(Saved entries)
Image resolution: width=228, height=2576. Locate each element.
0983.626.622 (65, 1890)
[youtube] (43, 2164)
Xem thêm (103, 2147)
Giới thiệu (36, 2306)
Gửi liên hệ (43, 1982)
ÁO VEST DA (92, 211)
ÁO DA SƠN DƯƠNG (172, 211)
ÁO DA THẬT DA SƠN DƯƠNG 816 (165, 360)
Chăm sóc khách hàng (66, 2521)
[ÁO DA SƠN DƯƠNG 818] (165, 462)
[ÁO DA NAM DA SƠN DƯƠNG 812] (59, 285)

— What you have to do —
All the records above are to be reproduced exactly.

— Solution to this exercise —
Image resolution: width=228, height=2576. Locate each element.
0983.626.622 (65, 1890)
[youtube] (43, 2164)
Xem thêm (103, 2147)
Giới thiệu (36, 2306)
Gửi liên hệ (43, 1982)
ÁO VEST DA (92, 211)
ÁO DA SƠN DƯƠNG (172, 211)
ÁO DA THẬT DA SƠN DƯƠNG 816 (165, 360)
Chăm sóc khách hàng (66, 2521)
[ÁO DA SƠN DƯƠNG 818] (165, 462)
[ÁO DA NAM DA SƠN DƯƠNG 812] (59, 285)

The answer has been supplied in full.